> [Try it]: Reproduce exactly the line that contains "This screenshot has width=673, height=504." and all lines that follow it in the records below, ending with the last one.

[[ Given information, beginning ]]

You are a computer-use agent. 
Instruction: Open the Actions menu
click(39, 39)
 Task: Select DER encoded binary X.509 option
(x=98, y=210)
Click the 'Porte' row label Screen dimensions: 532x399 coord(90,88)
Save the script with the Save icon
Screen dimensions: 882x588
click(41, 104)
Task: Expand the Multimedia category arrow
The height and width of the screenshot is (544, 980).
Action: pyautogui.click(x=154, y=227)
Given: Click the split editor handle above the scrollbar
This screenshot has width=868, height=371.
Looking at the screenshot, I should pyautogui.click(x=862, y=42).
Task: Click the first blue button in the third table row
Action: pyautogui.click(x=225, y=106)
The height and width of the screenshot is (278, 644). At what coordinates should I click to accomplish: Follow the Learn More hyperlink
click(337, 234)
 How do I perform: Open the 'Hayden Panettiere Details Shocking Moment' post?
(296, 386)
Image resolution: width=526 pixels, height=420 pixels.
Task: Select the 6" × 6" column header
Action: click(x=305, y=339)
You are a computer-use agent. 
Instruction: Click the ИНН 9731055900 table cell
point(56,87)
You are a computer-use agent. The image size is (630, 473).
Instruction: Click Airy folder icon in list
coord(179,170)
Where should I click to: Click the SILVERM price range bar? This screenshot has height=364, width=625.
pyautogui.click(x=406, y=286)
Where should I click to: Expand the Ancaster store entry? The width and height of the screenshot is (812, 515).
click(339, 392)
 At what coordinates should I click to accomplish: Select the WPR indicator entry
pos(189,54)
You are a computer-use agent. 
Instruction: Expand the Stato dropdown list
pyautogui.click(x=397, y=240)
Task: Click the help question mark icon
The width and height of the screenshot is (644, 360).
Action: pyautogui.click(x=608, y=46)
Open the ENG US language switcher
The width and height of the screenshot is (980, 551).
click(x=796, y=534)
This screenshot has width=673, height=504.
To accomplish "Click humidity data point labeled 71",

[[ Given information, end ]]

> [Task output]:
This screenshot has width=673, height=504.
To accomplish "Click humidity data point labeled 71",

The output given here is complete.